:: REQUIRED ACTION ::
Which lines run from the one containing "346-895-0175 (91, 1144)" to the end of the entries? Copy them exactly, both ends included, and give nothing else.

:: EXTRACTED INFORMATION ::
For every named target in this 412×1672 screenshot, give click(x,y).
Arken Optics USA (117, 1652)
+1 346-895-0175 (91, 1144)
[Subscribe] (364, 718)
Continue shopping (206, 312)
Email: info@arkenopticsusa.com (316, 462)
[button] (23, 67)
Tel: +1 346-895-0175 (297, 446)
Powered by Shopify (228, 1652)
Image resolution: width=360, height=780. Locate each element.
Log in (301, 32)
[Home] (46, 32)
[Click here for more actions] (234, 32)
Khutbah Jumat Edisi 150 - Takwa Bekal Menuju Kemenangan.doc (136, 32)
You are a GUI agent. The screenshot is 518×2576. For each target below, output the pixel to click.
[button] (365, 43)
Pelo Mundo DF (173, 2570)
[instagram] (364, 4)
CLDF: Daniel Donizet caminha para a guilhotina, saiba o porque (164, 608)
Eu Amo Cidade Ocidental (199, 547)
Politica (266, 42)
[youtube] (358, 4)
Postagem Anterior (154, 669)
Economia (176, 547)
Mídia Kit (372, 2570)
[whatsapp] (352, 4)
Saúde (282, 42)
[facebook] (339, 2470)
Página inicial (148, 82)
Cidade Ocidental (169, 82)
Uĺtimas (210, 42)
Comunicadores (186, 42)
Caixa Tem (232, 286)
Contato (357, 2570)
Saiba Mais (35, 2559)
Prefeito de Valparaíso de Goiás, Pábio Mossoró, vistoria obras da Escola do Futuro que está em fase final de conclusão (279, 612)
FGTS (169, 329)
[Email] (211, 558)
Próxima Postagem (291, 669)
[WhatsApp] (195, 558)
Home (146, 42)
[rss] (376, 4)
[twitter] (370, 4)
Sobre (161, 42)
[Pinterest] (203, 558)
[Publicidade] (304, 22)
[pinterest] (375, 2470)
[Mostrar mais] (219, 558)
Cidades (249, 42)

:: RESPONSE FOR THIS EXERCISE ::
+1 346-895-0175 (91, 1144)
[Subscribe] (364, 718)
Continue shopping (206, 312)
Email: info@arkenopticsusa.com (316, 462)
[button] (23, 67)
Tel: +1 346-895-0175 (297, 446)
Powered by Shopify (228, 1652)
Image resolution: width=360, height=780. Locate each element.
Log in (301, 32)
[Home] (46, 32)
[Click here for more actions] (234, 32)
Khutbah Jumat Edisi 150 - Takwa Bekal Menuju Kemenangan.doc (136, 32)
You are a GUI agent. The screenshot is 518×2576. For each target below, output the pixel to click.
[button] (365, 43)
Pelo Mundo DF (173, 2570)
[instagram] (364, 4)
CLDF: Daniel Donizet caminha para a guilhotina, saiba o porque (164, 608)
Eu Amo Cidade Ocidental (199, 547)
Politica (266, 42)
[youtube] (358, 4)
Postagem Anterior (154, 669)
Economia (176, 547)
Mídia Kit (372, 2570)
[whatsapp] (352, 4)
Saúde (282, 42)
[facebook] (339, 2470)
Página inicial (148, 82)
Cidade Ocidental (169, 82)
Uĺtimas (210, 42)
Comunicadores (186, 42)
Caixa Tem (232, 286)
Contato (357, 2570)
Saiba Mais (35, 2559)
Prefeito de Valparaíso de Goiás, Pábio Mossoró, vistoria obras da Escola do Futuro que está em fase final de conclusão (279, 612)
FGTS (169, 329)
[Email] (211, 558)
Próxima Postagem (291, 669)
[WhatsApp] (195, 558)
Home (146, 42)
[rss] (376, 4)
[twitter] (370, 4)
Sobre (161, 42)
[Pinterest] (203, 558)
[Publicidade] (304, 22)
[pinterest] (375, 2470)
[Mostrar mais] (219, 558)
Cidades (249, 42)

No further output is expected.